UX (user experience) and UI (user interface) are two related but separate concepts. They both contain the word “user” and are integral parts of any digital design project. So, what’s the difference?
Concisely, a user interface design is just one part of company’s overall digital user experience. That is, user experience is greater than and includes more than the user interface design. However, user interface design is incredibly important; in fact, a solidly crafted interface design is essential to a successful user experience on the web. One cannot succeed without the other. In order to explain this relationship further, let’s first define both concepts:
“User experience” is a loosely quantifiable but mostly qualitative measure of how well a user’s requirements are met by a product or service. NNG defines user experience as all aspects of the end-user’s interaction with the company, its services, and its products. That means a user experience practitioner can work to optimize any service or product to its users’ requirements. For example, a UX practitioner could work to optimize the user’s experience of a website, a phone call with a customer service representative, a storefront design, and a pamphlet. UX practitioners can even help to optimize international relief efforts in war torn countries.
At MBB, we specialize in the optimizing the user experience of digital properties; our goal is to craft the best possible user experiences through our website design, mobile design, and integrated digital campaigns.
A user’s requirements will be met by optimizing both utility and usability.
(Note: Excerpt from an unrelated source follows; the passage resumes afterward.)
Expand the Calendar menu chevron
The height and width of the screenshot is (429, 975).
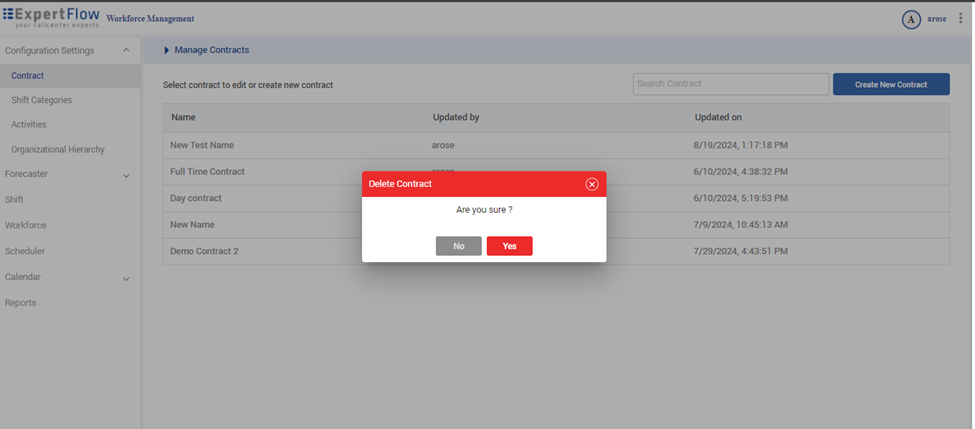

Utility is how functional the product or service is at meeting user’s needs and expectations. Usability is the valuation of how easy and pleasant the product or service is to use. Both are essential to the UX practitioner.
For example, a customer service representative could be friendly and easy to talk to (good usability) but have absolutely no knowledge of how to answer a user’s question (poor utility). Conversely, a representative could have all of the answers (good utility) but cannot be understood at all because of poor connection quality (bad usability). Both of these scenarios result in less than optimal user experience, as the user’s requirements for both utility and usability are not being met concurrently.
A “user interface” is a tool designed to facilitate human-computer system interaction. In particular, a user interface design relies on the use of input devices and software. Common examples of a user interface design are a touchscreen interface on a vending machine, the buttons on a thermostat to adjust the temperature, a remote control for a cable box, and a navigation menu on a website. In order to interact with a machine, the user needs to supply inputs into its computer system, such as a click, press, or voice command.
Since the only way humans can interact with the internet is through a series of interfaces, a user’s experience is entirely dependent on how well each interface is designed for their requirements. That is why UI design is critical to successful UX design.
For example, a site could have a clear and simple interface design (good usability), but a poor user experience if the content does not answer a user’s questions (poor utility). Or, a site could contain all the information a user needs (good utility), but if it is difficult to navigate, the information might never be found (poor usability).
At MBB, we work to craft our user interfaces around users’ requirements.
In regard to utility, we design websites so that the most important information to the user is found first. We make sure that the content is labeled and structured in ways that the user recognizes. This is called a user-centric information architecture. We test our products to ensure that the user is finding what they need quickly and without frustration.
In regard to usability, we make sure our design patterns are accessible and clear. We use large buttons, text, and commonly understood interaction design patterns (for example, blue text with a carrot (>) is an interaction pattern that designates that the user can click or press to navigate). We stay informed in the latest trends in responsive design. We test our products to make sure each button, link, and menu is clear and easy to use.
So, to answer the question: user interface design is an essential component of an optimized digital user experience.